### Tasks and exercises:
- a) In the TPCH Q22 pull request text, list every value inside the IN list on the Filter line of the query plan.
- b) Please check each statement below against the TPCH Q22 pull request text. Answer yes or no, and quote the words from the text that decide it.
(i) With less data, the query plan uses BroadcastHashJoin.
(ii) Reverting the WholeStageCodeGen changes resolved the problem without side effects.
(iii) The bug was reproduced in local mode.
- c) Carry the TPCH Q22 pull request text forward from the point where it stops.

### Excerpt to read:
SNAP-1840 TPCH Q22 failure #68

ymahajan · 2017-08-08T07:23:49Z

What changes were proposed in this pull request?

The TPCH Q22 with less data generates a plan involving BroadcastHashJoin. But if you increase more data in those tables, it uses SortMergeJoinExec. And whenever the SortMergeJoinExec(and LeftAnti) is selected and query is executed incorrectly with InputAdapter. The changes which came from this checkin seem to be problematic. #16 It causes different execution paths to be taken. Also this will be different for embedded vs split mode. Tried to revert the WholeStageCodeGen changes from this checkin but aqp dunits start failing. Ideally we should match WholeStageCodeGen#insertWholeStageCodegen that of stock spark. For now i have avoided cases involving SortMergeJoinExec. This bug reproduced using same Q22 in local mode after ingesting more data (to choose for SortMergeJoin)

query plan with less data - where query execution succeeds as it selects
BroadcastHashJoin

== Physical Plan ==
*CachedPlanHelper
+- *Sort [CNTRYCODE#807 ASC NULLS FIRST], true, 0
   +- Exchange rangepartitioning(CNTRYCODE#807 ASC NULLS FIRST, 5)
      +- *CachedPlanHelper
         +- *SnappyHashAggregate(keys=[CNTRYCODE#807], modes=Final, functions=[count(1), sum(C_ACCTBAL#461)])
            +- Exchange hashpartitioning(CNTRYCODE#807, 5)
               +- *CachedPlanHelper
                  +- *SnappyHashAggregate(keys=[CNTRYCODE#807], modes=Partial, functions=[partial_count(1), partial_sum(C_ACCTBAL#461)])
                     +- *Project [substring(C_PHONE#460, 1, 2) AS CNTRYCODE#807, C_ACCTBAL#461]
                        +- *BroadcastHashJoin [C_CUSTKEY#456], [O_CUSTKEY#51], LeftAnti, BuildRight
                           :- *Filter (substring(C_PHONE#460, 1, 2) IN (13,31,23,29,30,18,17) && (C_ACCTBAL#461 > Subquery subquery808))

### Data:
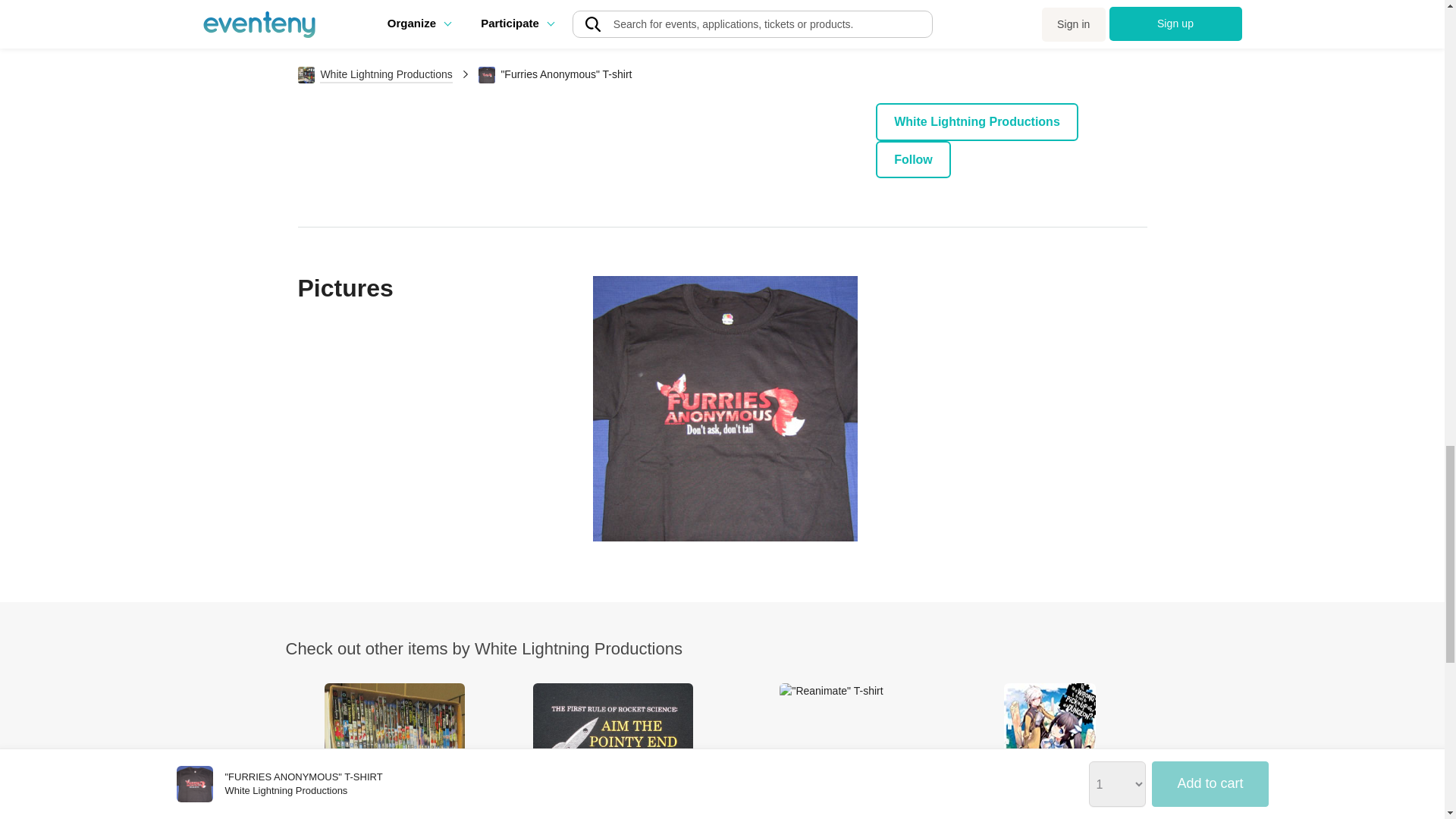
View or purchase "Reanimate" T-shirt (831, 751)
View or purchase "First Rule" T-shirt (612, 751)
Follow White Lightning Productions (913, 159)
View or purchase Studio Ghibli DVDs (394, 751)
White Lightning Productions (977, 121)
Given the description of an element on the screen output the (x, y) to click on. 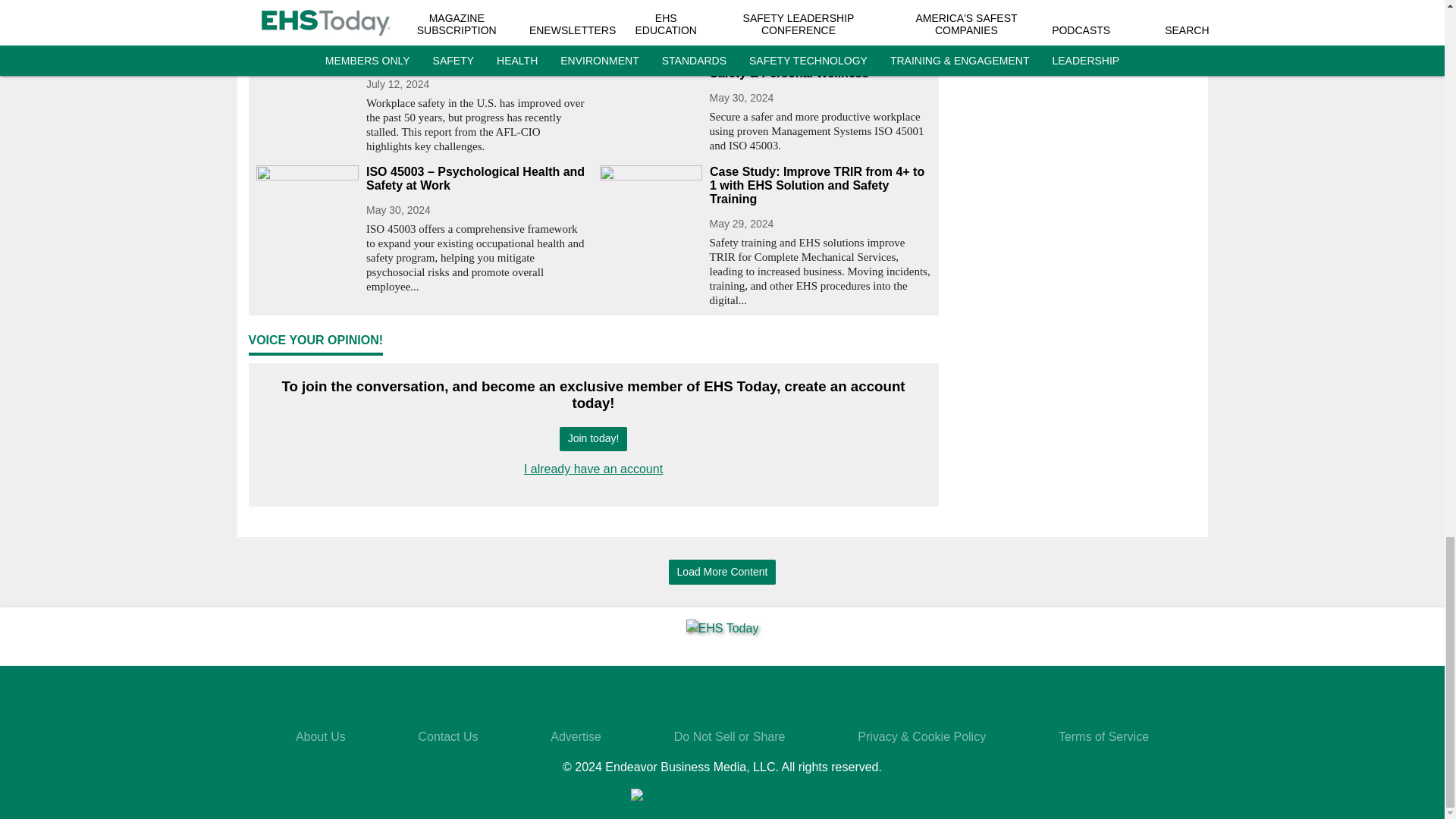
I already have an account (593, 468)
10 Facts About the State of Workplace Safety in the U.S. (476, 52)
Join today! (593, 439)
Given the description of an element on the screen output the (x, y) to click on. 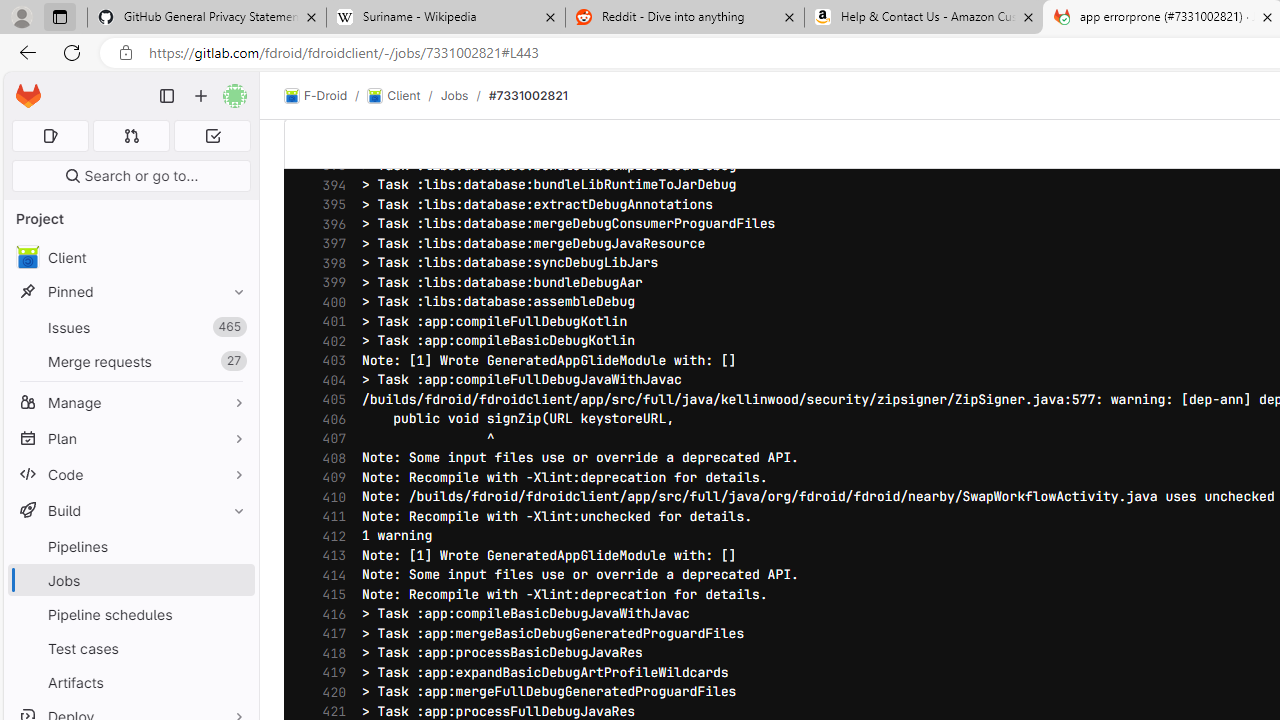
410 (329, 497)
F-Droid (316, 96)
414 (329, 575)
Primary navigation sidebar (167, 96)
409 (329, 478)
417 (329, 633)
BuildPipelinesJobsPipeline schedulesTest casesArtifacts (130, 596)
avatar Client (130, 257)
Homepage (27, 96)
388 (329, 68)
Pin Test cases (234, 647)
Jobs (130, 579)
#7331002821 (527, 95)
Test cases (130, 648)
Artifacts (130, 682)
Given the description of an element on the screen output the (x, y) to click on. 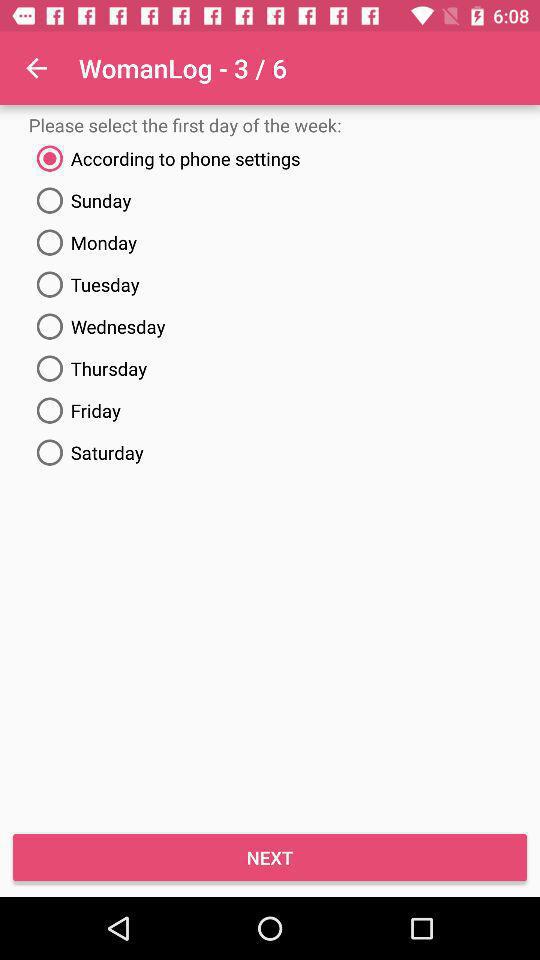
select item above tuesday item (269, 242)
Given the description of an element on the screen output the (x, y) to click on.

### Solved problems:
- a) 13, 31, 23, 29, 30, 18, 17

- b)
(i) Yes: "The TPCH Q22 with less data generates a plan involving BroadcastHashJoin."
(ii) No: "Tried to revert the WholeStageCodeGen changes from this checkin but aqp dunits start failing."
(iii) Yes: "This bug reproduced using same Q22 in local mode after ingesting more data"

- c)
                           :  :  +- Subquery subquery808
                           :  :     +- CollectAggregate SnappyHashAggregate(keys=[], modes=Final, functions=[avg(C_ACCTBAL#461)])
                           :  :        +- *SnappyHashAggregate(keys=[], modes=Partial, functions=[partial_avg(C_ACCTBAL#461)])
                           :  :           +- *Project [C_ACCTBAL#461]
                           :  :              +- *Filter ((C_ACCTBAL#461 > DynamicExpression(DynamicExpression(cast(0.00 as double)))) && substring(C_PHONE#460, 1, 2) IN (13,31,23,29,30,18,17))
                           :  :                 +- *Partitioned Scan RowFormatRelation[APP.CUSTOMER] , Requested Columns = [C_ACCTBAL#461,C_PHONE#460] partitionColumns = [C_CUSTKEY#456] numBuckets= 5 numPartitions= 5
                           :  +- *Partitioned Scan RowFormatRelation[APP.CUSTOMER] , Requested Columns = [C_CUSTKEY#456,C_NAME#457,C_ADDRESS#458,C_NATIONKEY#459,C_PHONE#460,C_ACCTBAL#461,C_MKTSEGMENT#462,C_COMMENT#463] partitionColumns = [C_CUSTKEY#456] numBuckets= 5 numPartitions= 5
                           +- BroadcastExchange HashedRelationBroadcastMode(List(cast(input[0, int, false] as bigint)))
                              +- *CachedPlanHelper
                                 +- *Partitioned Scan RowFormatRelation[APP.ORDERS] , Requested Columns = [O_CUSTKEY#51] partitionColumns = [O_ORDERKEY#50L] numBuckets= 5 numPartitions= 5

successful query execution codepath -

	at org.apache.spark.sql.execution.CodegenSupport$class.produce(WholeStageCodegenExec.scala:82)
	at org.apache.spark.sql.execution.FilterExec.produce(basicPhysicalOperators.scala:86)
	at org.apache.spark.sql.execution.joins.BroadcastHashJoinExec.doProduce(BroadcastHashJoinExec.scala:77)
	at org.apache.spark.sql.execution.CodegenSupport$$anonfun$produce$1.apply(WholeStageCodegenExec.scala:87)
	at org.apache.spark.sql.execution.CodegenSupport$$anonfun$produce$1.apply(WholeStageCodegenExec.scala:82)
	at org.apache.spark.sql.execution.SparkPlan$$anonfun$executeQuery$1.apply(SparkPlan.scala:135)
	at org.apache.spark.rdd.RDDOperationScope$.withScope(RDDOperationScope.scala:151)
	at org.apache.spark.sql.execution.SparkPlan.executeQuery(SparkPlan.scala:132)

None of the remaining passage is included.